● ACTIVITY
Copy out exactly every line from the line containing "Click the Avg. ground stroke speed label" until the records below end, inclusive of both boundary lines.

>>>>>

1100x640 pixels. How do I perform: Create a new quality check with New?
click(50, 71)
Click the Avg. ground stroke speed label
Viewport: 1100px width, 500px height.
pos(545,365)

<<<<<

● RESULT BELOW
Click the Avg. ground stroke speed label
Viewport: 1100px width, 500px height.
pos(545,365)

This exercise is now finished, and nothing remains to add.